Erstens: Die Produktion von billigen Massengütern automatisieren. Zweitens: Das Produkteangebot auf Spezialitäten mit hoher Wertschöpfung fokussieren. Dank dieser Strategie konnte die Industrie in der Schweiz als einzigem westlichem OECD-Land ihren Anteil am Bruttoinlandprodukt seit 1990 bei rund 20 Prozent halten. Die Schweiz ist deshalb, gemessen an der Industrieproduktion pro Kopf, das am stärksten industrialisierte Land der Welt. Die nackten Zahlen verraten allerdings nicht, wie stark sich die Schweizer Industrie in diesen zwanzig Jahren wandelte. Einerseits stieg die Pharmaindustrie, die 1990 noch einen Anteil von 9% an den Exporten produzierte, mit einem Anteil von 30% zur wichtigsten Branche auf. Anderseits änderte sich die Zusammensetzung der Belegschaften in den Industriefirmen grundlegend.
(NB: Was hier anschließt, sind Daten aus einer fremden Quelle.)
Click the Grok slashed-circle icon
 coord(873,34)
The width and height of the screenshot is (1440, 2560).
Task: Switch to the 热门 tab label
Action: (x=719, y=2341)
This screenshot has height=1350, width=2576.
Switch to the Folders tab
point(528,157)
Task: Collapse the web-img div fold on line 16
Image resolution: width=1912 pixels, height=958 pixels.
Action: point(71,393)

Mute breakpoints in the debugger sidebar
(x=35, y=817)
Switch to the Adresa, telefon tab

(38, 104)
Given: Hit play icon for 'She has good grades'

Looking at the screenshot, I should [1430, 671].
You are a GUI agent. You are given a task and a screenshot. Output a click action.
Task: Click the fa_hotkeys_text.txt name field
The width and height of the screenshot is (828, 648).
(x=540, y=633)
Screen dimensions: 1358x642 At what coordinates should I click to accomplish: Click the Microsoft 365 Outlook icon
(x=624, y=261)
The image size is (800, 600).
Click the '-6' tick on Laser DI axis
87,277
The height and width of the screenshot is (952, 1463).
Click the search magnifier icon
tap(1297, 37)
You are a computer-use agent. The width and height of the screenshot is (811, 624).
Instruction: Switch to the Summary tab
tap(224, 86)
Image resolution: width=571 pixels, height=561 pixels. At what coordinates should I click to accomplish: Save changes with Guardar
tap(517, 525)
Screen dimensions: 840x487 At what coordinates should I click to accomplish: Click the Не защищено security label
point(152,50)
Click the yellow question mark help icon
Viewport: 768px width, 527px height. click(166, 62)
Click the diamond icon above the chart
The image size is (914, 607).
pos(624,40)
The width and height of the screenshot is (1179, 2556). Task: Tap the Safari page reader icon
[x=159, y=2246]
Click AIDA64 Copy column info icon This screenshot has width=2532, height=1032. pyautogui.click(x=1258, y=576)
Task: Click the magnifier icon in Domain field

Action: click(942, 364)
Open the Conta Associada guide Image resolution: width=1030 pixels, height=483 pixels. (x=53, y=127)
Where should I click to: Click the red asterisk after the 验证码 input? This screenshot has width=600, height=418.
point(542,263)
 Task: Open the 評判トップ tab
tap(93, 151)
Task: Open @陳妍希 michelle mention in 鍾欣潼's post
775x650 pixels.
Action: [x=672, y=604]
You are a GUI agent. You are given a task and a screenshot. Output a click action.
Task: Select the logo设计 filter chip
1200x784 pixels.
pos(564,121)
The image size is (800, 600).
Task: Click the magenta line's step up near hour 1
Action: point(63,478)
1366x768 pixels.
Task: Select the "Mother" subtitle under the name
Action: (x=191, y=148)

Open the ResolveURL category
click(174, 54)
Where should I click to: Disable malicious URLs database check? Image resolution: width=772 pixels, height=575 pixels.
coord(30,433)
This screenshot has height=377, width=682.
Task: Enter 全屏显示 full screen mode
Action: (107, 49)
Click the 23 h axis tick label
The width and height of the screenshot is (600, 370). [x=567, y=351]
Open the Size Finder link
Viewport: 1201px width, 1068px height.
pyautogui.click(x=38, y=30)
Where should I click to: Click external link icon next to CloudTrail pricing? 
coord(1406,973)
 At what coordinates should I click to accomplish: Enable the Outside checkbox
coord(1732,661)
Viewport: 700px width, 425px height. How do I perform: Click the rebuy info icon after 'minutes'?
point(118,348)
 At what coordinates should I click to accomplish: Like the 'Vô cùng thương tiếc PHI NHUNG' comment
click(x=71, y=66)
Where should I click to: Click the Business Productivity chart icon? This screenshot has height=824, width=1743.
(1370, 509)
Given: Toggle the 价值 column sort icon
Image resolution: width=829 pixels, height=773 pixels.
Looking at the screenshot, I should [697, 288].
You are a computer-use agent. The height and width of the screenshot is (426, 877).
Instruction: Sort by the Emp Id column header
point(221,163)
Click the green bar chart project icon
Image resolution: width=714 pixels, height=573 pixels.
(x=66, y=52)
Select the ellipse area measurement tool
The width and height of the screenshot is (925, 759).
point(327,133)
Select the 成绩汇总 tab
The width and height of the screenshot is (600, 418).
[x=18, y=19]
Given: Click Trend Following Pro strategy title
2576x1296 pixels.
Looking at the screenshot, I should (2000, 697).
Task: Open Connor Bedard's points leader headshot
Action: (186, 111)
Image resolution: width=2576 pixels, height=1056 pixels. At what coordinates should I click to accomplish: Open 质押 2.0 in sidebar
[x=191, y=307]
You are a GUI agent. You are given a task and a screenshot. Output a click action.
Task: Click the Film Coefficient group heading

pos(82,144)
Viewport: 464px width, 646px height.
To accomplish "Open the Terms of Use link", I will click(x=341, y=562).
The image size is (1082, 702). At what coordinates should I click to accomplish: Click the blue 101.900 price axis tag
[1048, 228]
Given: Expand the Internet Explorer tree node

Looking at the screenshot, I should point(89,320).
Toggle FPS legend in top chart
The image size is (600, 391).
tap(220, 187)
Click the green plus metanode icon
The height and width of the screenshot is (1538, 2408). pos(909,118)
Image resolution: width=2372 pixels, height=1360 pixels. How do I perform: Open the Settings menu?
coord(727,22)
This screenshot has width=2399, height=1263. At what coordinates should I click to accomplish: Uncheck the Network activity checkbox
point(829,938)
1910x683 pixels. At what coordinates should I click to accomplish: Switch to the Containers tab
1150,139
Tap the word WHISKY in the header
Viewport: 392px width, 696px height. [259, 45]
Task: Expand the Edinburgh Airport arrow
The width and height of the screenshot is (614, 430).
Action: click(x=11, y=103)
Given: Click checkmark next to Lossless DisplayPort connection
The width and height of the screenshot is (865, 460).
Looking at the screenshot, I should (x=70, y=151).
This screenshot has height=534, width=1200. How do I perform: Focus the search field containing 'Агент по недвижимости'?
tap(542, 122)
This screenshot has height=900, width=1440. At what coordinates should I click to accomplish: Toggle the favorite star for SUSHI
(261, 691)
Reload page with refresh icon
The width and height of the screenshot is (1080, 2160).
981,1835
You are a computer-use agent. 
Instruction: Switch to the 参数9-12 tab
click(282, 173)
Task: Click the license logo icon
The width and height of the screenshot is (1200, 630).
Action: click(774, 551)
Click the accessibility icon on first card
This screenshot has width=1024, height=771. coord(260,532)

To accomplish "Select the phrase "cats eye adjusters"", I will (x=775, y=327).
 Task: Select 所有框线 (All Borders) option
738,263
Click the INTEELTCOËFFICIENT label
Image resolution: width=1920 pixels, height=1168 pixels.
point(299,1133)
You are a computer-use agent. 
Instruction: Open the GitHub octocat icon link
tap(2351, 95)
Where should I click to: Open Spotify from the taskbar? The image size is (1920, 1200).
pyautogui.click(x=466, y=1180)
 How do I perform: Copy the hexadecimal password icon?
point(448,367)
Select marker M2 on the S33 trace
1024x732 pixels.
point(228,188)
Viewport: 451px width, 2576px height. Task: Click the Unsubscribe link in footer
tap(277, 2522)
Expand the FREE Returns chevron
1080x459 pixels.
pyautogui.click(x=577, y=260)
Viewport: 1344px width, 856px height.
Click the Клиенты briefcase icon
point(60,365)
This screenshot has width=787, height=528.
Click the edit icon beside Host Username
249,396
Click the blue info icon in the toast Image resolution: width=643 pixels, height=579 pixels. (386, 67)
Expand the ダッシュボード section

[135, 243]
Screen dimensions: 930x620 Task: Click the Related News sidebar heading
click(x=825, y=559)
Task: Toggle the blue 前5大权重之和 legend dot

Siegeszug der Symbol-Analytiker

Der zweite Sektor insgesamt – Industrie, Gewerbe, Bau – erlebte in den letzten Jahren eine «Tertiarisierung» durch immer mehr Beschäftigte, die Dienstleistungen erbringen. Die Schweizer Industrie machte exemplarisch eine Entwicklung durch, die der amerikanische Ökonomieprofessor und Ex-Arbeitsminister Robert Reich schon in seinem immer noch lesenswerten Buch «The Work of Nations» von 1991 («Die neue Weltwirtschaft», 1996) aufzeigte: Sie braucht immer weniger Beschäftigte, die repetitive Tätigkeiten ausüben, weil Automaten und Roboter diese übernehmen. Dafür setzt sie immer mehr «Symbol-Analytiker» ein, wie sie Reich nannte, also Menschen, die Probleme lösen, indem sie Symbole manipulieren. Diese Fachkräfte steuern die Produktion (Techniker, Informatiker, Prozessmanager), entwickeln oder vermarkten Produkte (Forscher, Kreative, Marketingspezialisten) oder führen die Unternehmen (Manager, Finanzfachleute).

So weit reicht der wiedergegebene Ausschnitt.